I cooked this one on the hob, using two burners but it also works very well cooked on the barbecue.
Prepare the ingredients before you start, it makes a real difference.
115g pancetta, diced
2 Tbsp olive oil
8 chicken thighs, boned and skinless
1 litre hot chicken stock
1 large onion, chopped
2 sprigs Thyme, leaves picked
2 cloves garlic, grated, + 1/2 garlic clove grated, to add to the prawns
1 tsp chilli flakes
1 large red pepper, diced
600g paella rice, I used Calasparra
1 tsp sweet Paprika
6oz white wine
2 Tbsp lemon juice
5 oz frozen peas
around 20 Mussels, washed and debearded
2 oz butter
5 large tomatoes, deseeded and diced
5 Tbsp chopped Parsley
Zest of 1 lemon
400g large prawns, deveined
2 squid tubes, cleaned and cut into rings
4 lemons to garnish
To Make The Paella
Heat 1/2Tbsp of the oil in a Paella pan (or very large frying pan), Add the Pancetta and Chorizo and fry until golden and beginning to crisp. Remove from the pan and set aside.
add the chicken thighs to the pan and cook over a med heat for 6 minutes, turning over halfway. remove the chicken and set aside.
Add 1/2 oil to the pan and fry the onion, Thyme, garlic, chilli flakes and red pepper. cook for around seven minutes over a low-med heat stirring occasionally to prevent the onion taking too much colour.
Add the remaining oil to the pan then add the rice Bay leaves and Paprika to the pan and stir around for 2 minutes to coat the rice.
Stir in the wine, lemon juice and hot stock and cook over a medium heat for 5 minutes.
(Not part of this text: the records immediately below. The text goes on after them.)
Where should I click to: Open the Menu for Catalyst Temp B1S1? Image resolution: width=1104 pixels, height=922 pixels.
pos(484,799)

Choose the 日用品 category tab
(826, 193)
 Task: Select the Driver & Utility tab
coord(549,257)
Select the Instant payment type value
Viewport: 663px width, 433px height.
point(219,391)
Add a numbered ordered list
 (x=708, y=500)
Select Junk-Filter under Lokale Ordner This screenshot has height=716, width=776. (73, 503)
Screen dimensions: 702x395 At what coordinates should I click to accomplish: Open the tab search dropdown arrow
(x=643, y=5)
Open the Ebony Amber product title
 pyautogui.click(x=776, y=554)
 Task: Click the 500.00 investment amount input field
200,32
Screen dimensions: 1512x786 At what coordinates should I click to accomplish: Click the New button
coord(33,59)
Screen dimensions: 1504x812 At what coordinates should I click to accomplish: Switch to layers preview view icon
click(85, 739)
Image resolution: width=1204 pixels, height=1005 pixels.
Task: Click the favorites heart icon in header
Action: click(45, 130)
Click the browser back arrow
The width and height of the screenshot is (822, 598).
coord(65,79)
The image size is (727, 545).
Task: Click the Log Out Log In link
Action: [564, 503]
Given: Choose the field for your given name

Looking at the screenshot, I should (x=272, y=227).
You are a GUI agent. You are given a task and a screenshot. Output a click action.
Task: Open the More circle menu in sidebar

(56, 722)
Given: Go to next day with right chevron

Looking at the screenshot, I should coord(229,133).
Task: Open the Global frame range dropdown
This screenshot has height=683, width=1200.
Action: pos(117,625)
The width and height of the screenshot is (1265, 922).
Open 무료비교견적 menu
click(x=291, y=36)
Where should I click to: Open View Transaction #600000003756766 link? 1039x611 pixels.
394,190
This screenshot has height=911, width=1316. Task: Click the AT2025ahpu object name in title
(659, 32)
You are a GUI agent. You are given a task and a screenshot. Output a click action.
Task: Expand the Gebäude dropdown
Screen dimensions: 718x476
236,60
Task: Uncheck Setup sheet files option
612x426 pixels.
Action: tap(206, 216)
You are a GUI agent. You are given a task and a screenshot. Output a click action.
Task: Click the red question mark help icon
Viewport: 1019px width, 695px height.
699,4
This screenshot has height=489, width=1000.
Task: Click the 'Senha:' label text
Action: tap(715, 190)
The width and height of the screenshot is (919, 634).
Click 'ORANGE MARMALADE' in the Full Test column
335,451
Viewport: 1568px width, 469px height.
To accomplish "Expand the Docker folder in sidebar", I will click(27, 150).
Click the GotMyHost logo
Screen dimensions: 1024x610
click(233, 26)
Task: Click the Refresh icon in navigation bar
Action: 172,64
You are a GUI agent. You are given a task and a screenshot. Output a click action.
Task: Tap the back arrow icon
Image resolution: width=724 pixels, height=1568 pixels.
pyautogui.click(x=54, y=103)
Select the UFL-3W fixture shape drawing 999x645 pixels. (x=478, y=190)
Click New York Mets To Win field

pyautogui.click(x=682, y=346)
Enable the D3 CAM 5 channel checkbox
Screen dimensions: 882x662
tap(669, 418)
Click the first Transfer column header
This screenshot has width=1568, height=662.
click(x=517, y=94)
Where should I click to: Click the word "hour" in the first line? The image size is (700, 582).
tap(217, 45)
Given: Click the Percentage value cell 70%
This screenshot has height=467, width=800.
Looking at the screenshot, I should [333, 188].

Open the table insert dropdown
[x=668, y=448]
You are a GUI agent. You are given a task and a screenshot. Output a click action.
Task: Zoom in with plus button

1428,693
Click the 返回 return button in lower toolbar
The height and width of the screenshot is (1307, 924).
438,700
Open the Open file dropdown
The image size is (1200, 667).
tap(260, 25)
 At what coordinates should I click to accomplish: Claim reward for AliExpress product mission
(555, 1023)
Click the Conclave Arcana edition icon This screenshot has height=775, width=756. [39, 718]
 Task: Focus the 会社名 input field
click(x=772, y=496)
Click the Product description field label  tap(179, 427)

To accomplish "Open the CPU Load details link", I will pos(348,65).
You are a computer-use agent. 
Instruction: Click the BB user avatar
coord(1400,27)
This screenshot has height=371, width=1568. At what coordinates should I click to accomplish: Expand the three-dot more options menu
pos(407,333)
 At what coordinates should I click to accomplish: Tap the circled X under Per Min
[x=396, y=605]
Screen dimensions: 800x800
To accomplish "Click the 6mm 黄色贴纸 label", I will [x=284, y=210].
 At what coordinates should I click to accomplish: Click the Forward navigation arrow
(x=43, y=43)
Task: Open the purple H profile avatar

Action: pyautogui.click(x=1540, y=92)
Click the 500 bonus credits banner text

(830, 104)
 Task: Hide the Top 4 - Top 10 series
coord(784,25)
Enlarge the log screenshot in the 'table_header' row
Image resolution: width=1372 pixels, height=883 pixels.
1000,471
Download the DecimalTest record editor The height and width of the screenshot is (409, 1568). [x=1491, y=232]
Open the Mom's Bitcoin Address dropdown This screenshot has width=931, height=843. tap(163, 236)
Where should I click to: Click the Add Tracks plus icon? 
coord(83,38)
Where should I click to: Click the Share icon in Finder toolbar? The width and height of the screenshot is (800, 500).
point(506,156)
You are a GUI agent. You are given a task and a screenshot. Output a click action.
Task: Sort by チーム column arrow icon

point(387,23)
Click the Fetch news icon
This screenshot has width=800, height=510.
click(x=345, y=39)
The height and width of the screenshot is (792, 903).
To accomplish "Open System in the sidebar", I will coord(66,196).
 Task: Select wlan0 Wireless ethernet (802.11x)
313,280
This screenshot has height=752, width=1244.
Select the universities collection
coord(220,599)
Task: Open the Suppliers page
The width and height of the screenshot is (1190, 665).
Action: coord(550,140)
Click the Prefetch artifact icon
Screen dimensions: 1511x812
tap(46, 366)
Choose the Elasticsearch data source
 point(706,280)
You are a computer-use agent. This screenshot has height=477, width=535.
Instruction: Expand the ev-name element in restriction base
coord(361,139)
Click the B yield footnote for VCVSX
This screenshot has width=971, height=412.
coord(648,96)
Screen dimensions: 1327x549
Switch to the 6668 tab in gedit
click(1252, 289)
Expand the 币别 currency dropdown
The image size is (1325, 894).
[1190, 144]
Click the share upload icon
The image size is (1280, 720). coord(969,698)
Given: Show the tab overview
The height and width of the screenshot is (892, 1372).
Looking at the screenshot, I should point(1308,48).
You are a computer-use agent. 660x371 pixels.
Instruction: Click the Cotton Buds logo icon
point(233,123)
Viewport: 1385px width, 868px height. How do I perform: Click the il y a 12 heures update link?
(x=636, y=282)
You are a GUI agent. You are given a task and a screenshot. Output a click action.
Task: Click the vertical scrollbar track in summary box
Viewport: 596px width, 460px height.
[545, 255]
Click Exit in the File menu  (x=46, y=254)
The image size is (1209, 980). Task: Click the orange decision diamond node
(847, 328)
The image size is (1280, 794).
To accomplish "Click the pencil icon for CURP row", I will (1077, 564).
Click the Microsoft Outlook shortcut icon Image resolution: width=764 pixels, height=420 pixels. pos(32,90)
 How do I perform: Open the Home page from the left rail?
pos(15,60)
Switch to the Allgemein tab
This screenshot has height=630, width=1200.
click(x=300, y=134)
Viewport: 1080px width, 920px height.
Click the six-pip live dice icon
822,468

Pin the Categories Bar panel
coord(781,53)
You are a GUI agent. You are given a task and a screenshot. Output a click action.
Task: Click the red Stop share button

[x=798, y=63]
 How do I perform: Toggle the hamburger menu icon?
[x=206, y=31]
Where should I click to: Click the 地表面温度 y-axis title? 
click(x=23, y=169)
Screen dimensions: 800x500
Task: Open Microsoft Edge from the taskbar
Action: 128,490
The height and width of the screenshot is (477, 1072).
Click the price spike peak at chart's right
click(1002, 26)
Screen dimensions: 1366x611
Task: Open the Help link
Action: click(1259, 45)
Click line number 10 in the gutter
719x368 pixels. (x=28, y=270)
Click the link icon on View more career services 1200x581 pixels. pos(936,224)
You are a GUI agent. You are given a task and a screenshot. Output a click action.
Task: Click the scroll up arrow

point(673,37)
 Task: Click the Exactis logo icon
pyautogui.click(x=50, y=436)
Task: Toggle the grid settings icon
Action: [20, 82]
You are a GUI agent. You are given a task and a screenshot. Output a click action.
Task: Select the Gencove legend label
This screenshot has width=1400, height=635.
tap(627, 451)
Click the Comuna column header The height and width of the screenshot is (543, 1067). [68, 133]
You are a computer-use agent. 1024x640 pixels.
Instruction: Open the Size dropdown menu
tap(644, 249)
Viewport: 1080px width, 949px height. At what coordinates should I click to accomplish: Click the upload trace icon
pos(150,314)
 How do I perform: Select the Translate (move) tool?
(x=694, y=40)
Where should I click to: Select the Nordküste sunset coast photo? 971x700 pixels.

Fold in the Pancetta, Chorizo, chicken, peas and place in the mussells, closed side down.
Cover the pan loosely with foil and cook on a low-medium heat for 15 minutes.
I the stock has dried up add a cup of boiling water.
Rest the paella for 10 minutes while you cook the prawns and squid.
Heat a little oil in a frying pan over a medium heat.Grate 1/2 clove of garlic, add to the pan with the prawns and stir fry until pink. add the squid to the pan and stir fry for 1 minute.
Remove the foil and stir in the tomatoes, butter and lemon zest.
Scatter the prawns and squid over the top of the Paella and sprinkle over the Parsley.